Après les fausses notes, une bossa nova

gibson guitare musiqueNous indiquions en fin de semaine dernière que les majors de la musique ont pour nouvelles cibles les sites de partitions, tablatures et d’accords de musiques. Dans ce cadre, la MPA (Music Publisher’s Association) lancera dès 2006, une campagne de nettoyage contre les sites proposant ces données échangées par les fans, musiciens en herbe. PearLyrics a été, sans le vouloir, l’un des précurseurs dans cette lutte. Ce logiciel, rappelons-le, permet de télécharger des paroles de chansons lues sous iTunes d’Apple, chansons identifiées à l’aide des tags ID3. L’auteur ne stocke rien sur son serveur, puisque les textes sont récupérés sur des sites en accès ouverts, la plupart du temps. Or, Walter Ritter avait reçu une injonction de Warner Chappell, éditeur important dans le secteur des paroles et des partitions. Sous menace non voilée de procès, il était invité à retirer le plus rapidement possible son logiciel de la circulation. Simple développeur peu à même de se lancer dans un combat juridique, Walter Ritter préférait baisser les armes et supprimer l’accès au téléchargement de son application.

Toutefois, il semblerait que la réaction de la communauté des usagers, mais aussi la lettre ouverte de l’EFF (Electronic Frontier Foundation) sur la question aient quelque peu changé la donne : Warner/Chappell Music a de nouveau contacté le père de PearLyrics pour lui adresser cette fois des excuses publiques sur la réaction initiale. Dans un retournement de situation surprenant, cette atitude a été jugée trop radicale. L’éditeur rappelle que tous les intéressés sur ce dossier ont pour objectif commun de proposer aux auditeurs les paroles qu’ils désirent. Toutefois, les « auteurs de paroles doivent recevoir une juste compensation pour leur travail et les sites officiels proposant des paroles ne doivent pas être minés par des sites non autorisés. »

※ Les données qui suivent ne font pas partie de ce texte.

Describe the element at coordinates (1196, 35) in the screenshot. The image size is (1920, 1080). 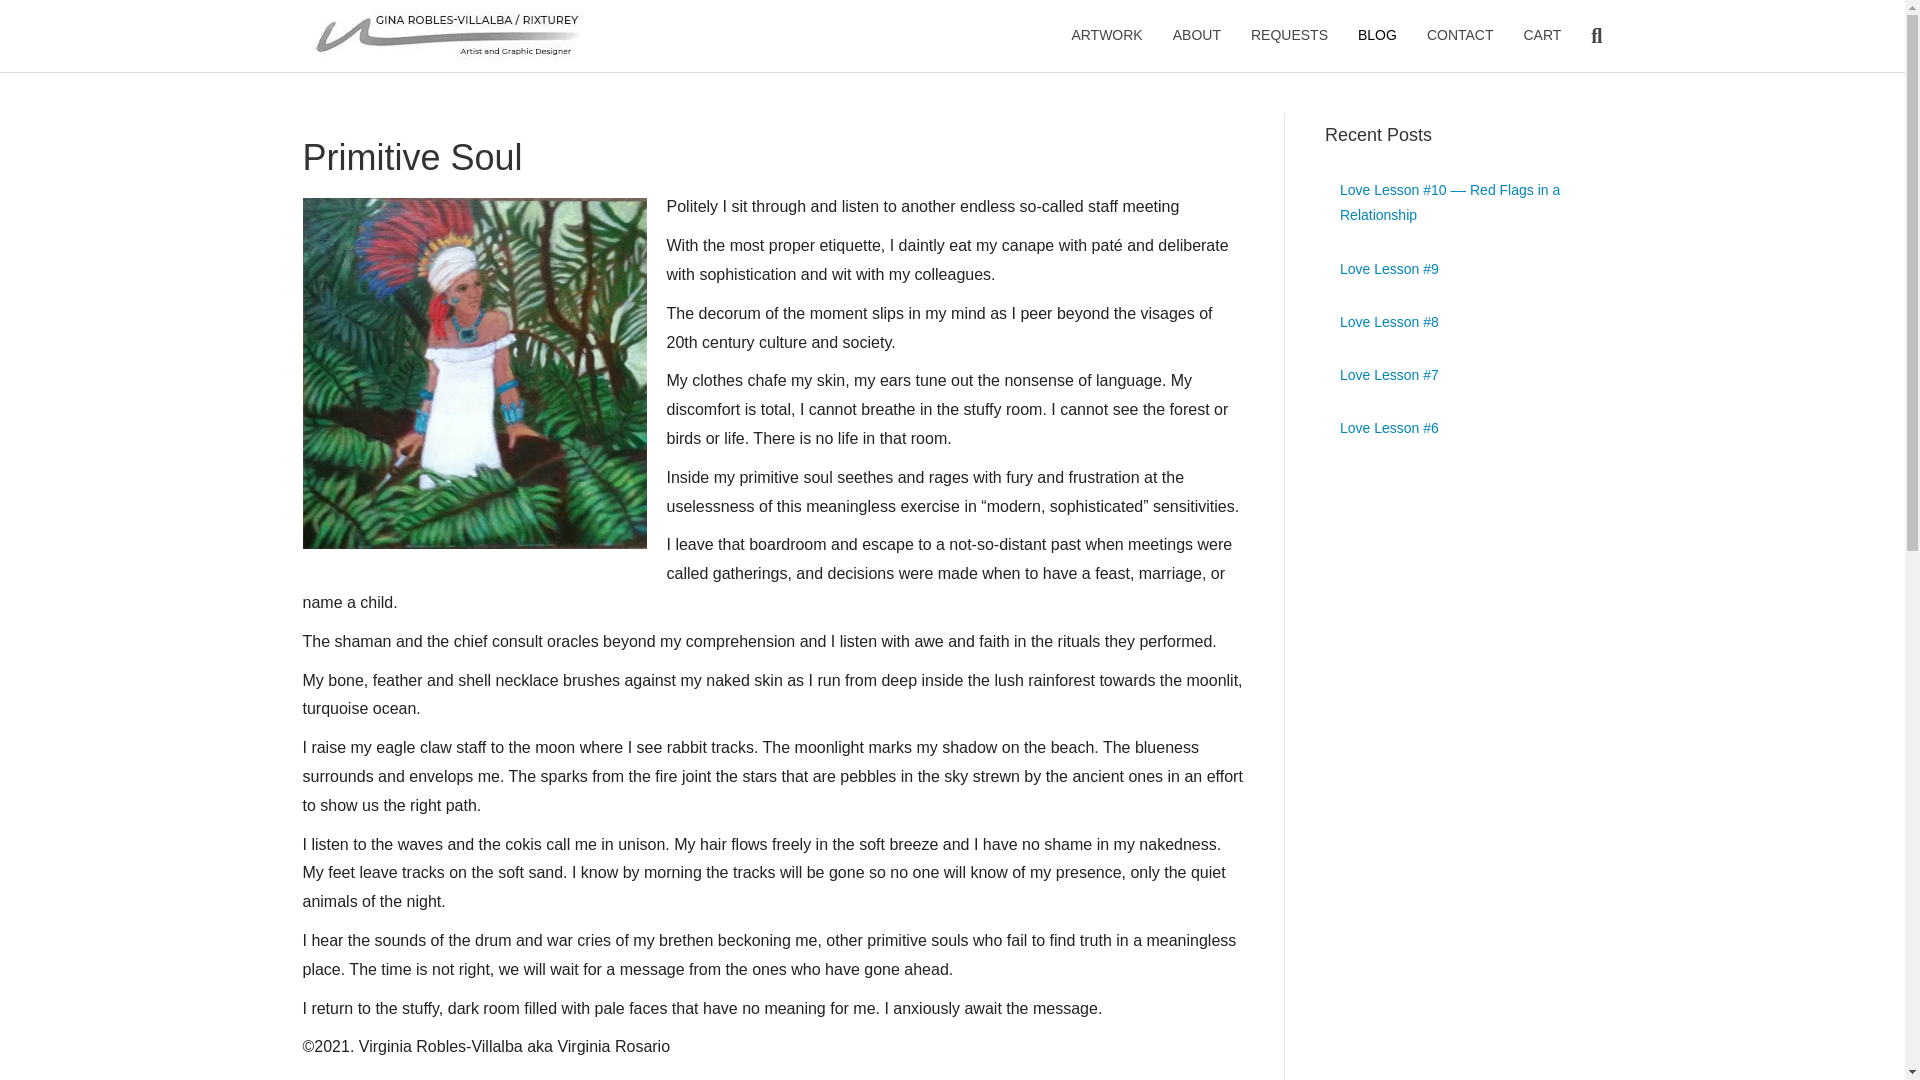
I see `ABOUT` at that location.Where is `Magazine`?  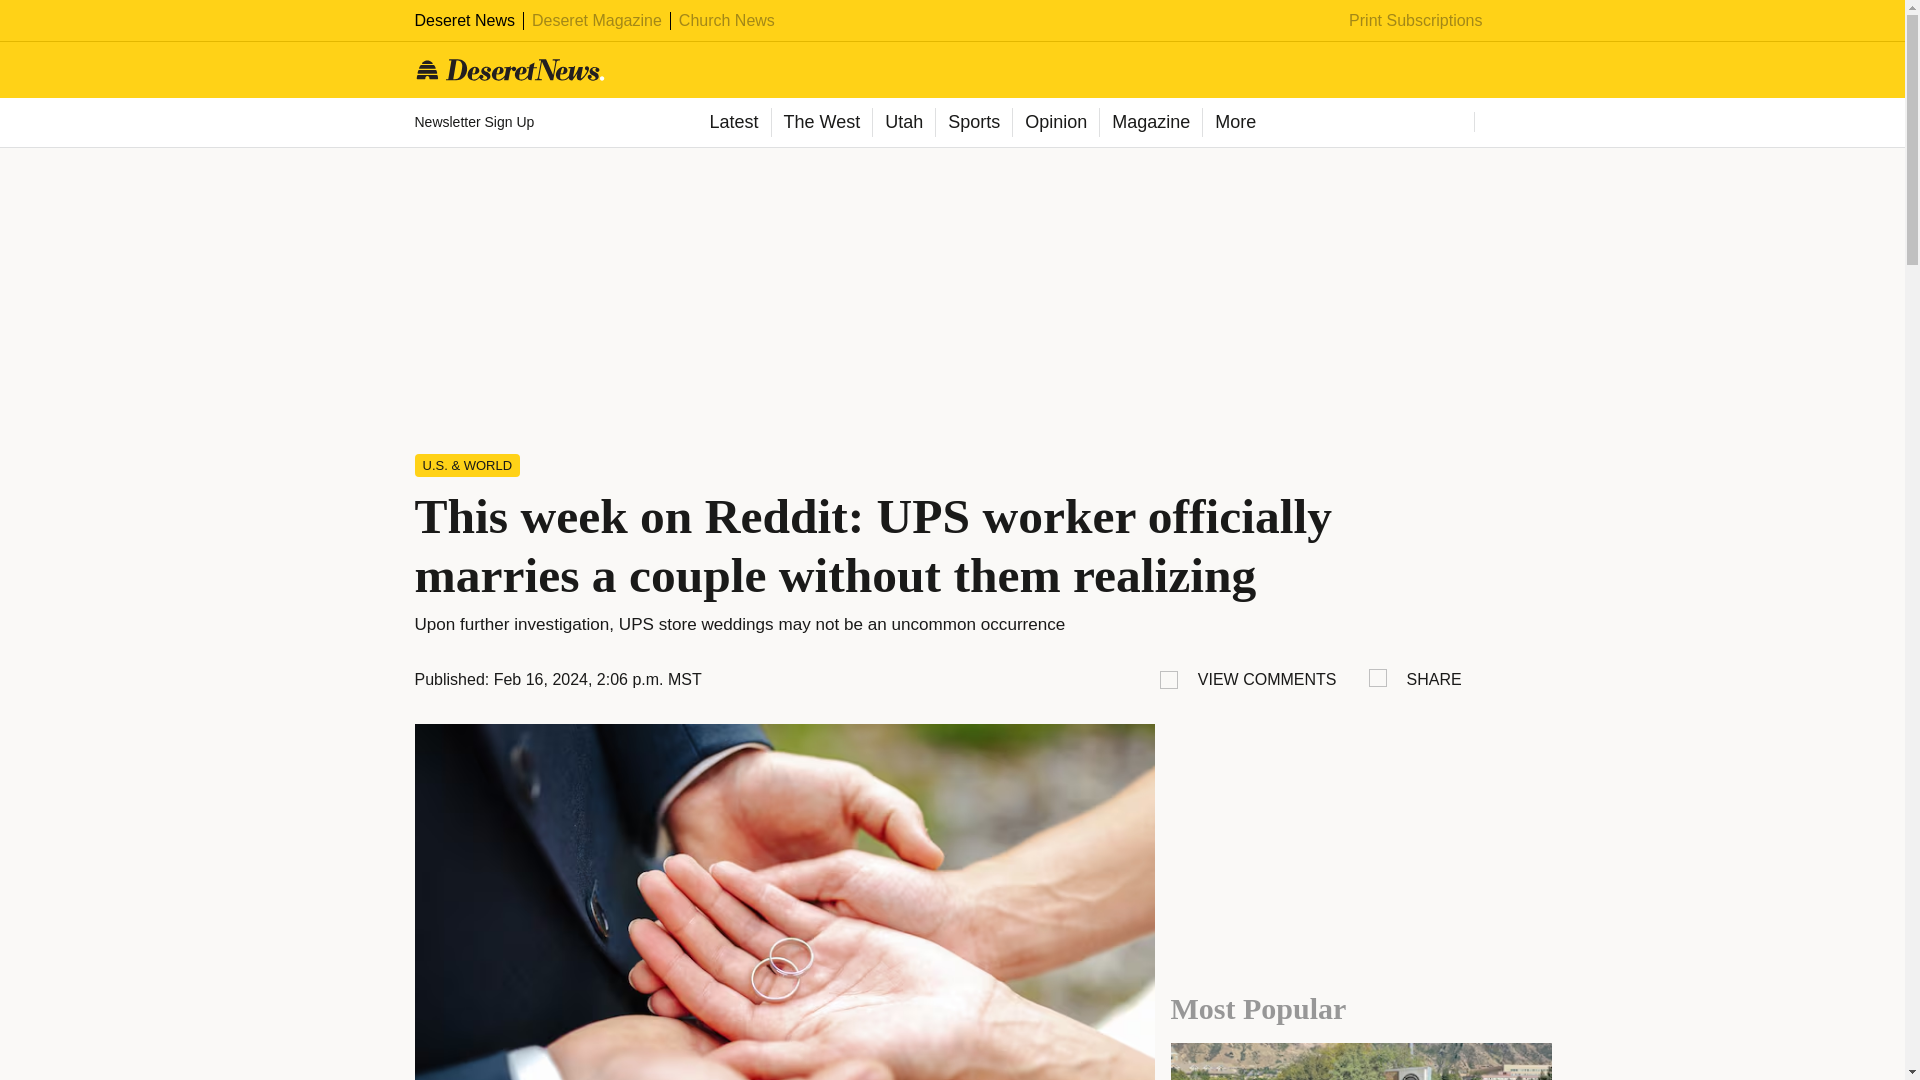
Magazine is located at coordinates (1150, 122).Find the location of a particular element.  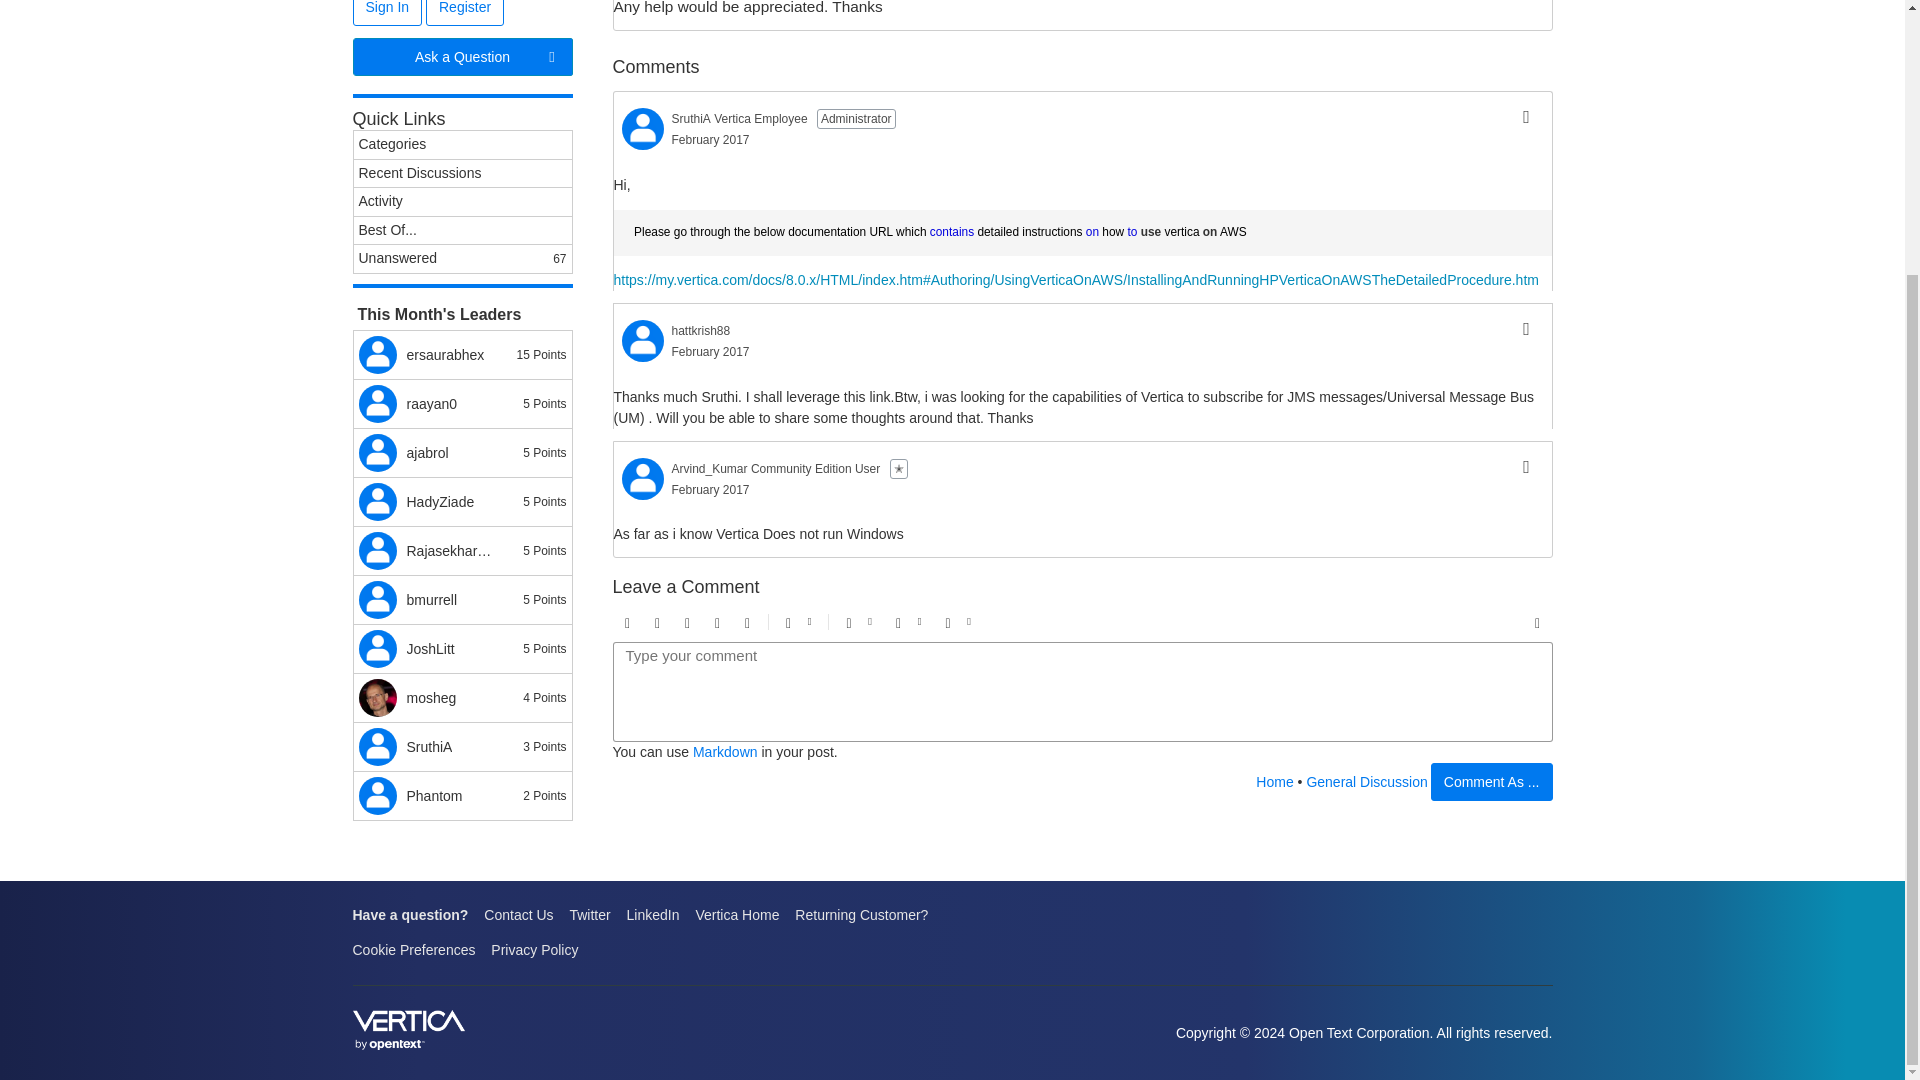

February 2017 is located at coordinates (711, 139).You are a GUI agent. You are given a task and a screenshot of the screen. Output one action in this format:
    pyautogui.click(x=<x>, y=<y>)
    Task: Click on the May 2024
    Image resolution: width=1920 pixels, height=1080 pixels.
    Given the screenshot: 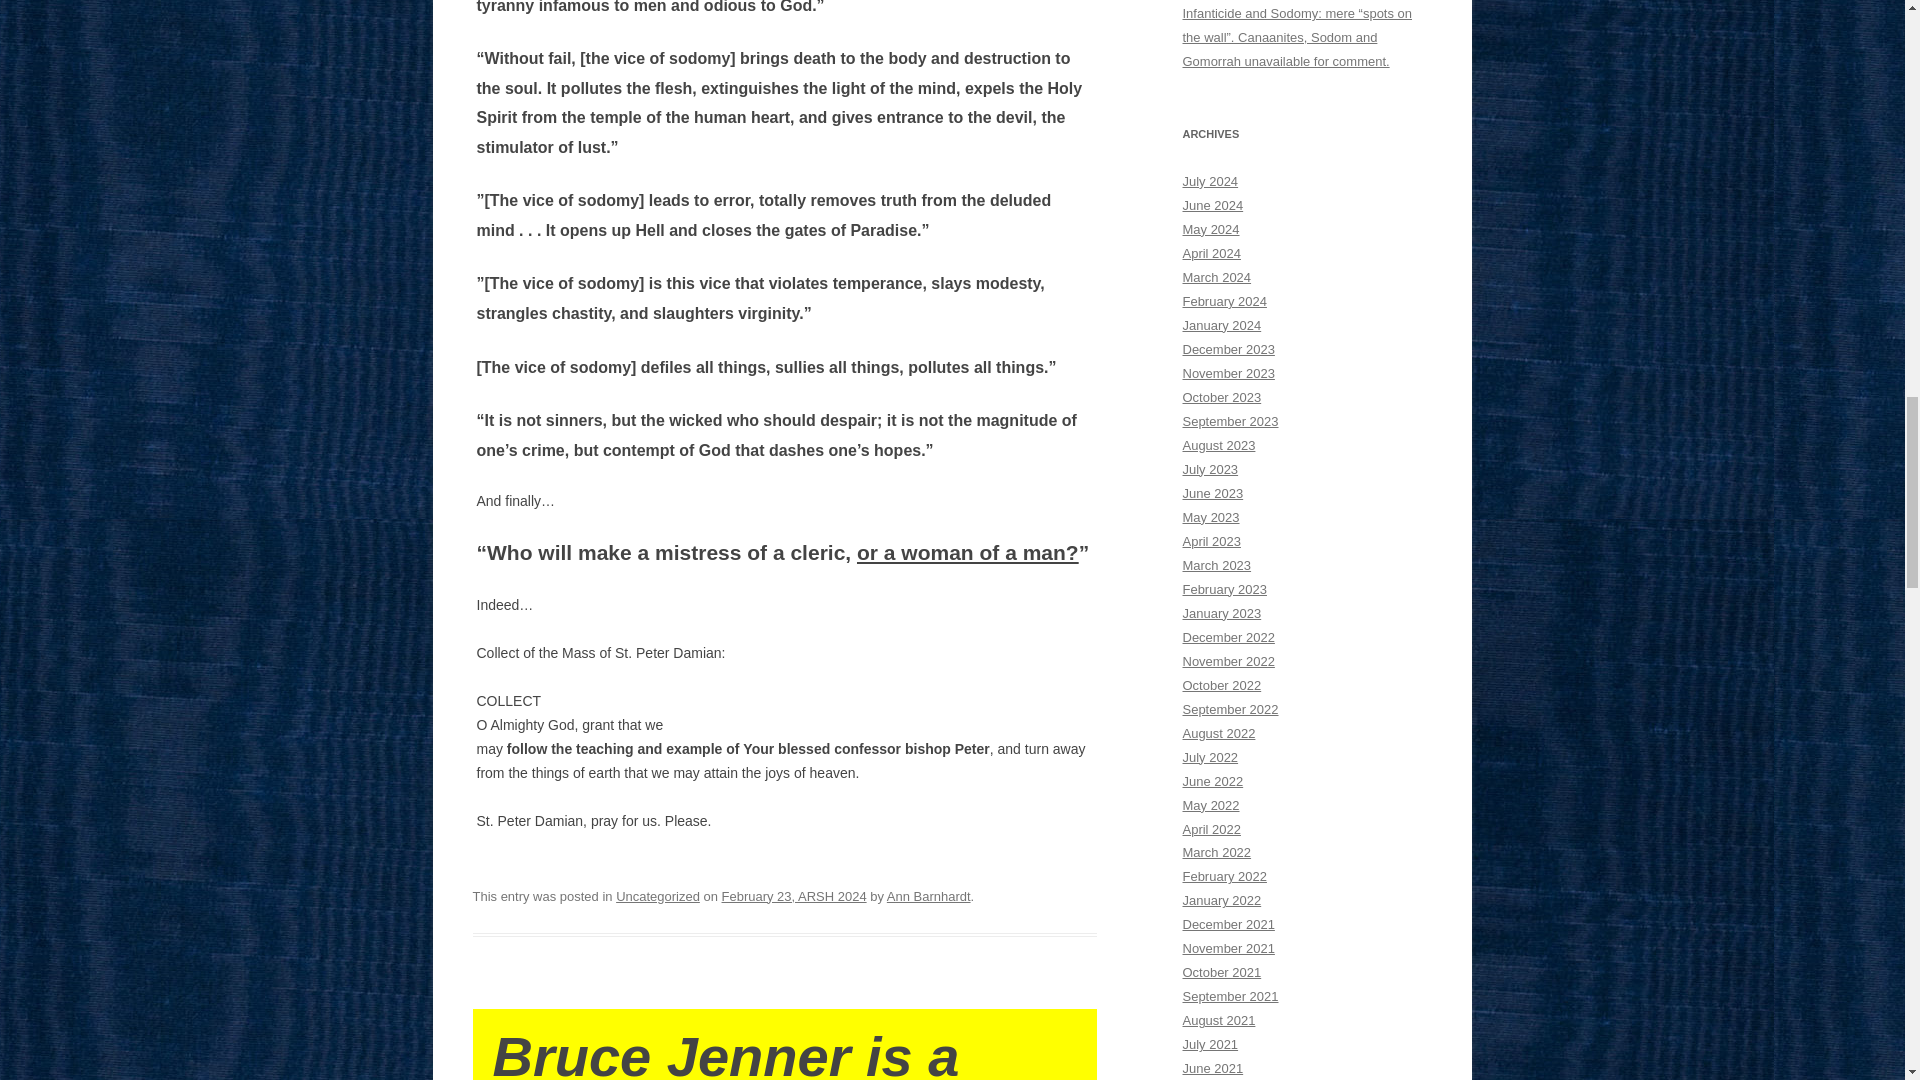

Sans rien dévoiler de l’avenir, Warner Chappell promet de travailler main dans la main avec PearLyrics afin d’assurer une évolution bénéfique à la fois pour les artistes et pour les consommateurs. Si Walter Ritter considère ce nouvel épisode comme une bonne chose, son logiciel gratuit reste malgré tout hors ligne pour l’heure et l’on ne sait pour le moment quelle sera l’issue de ce conflit.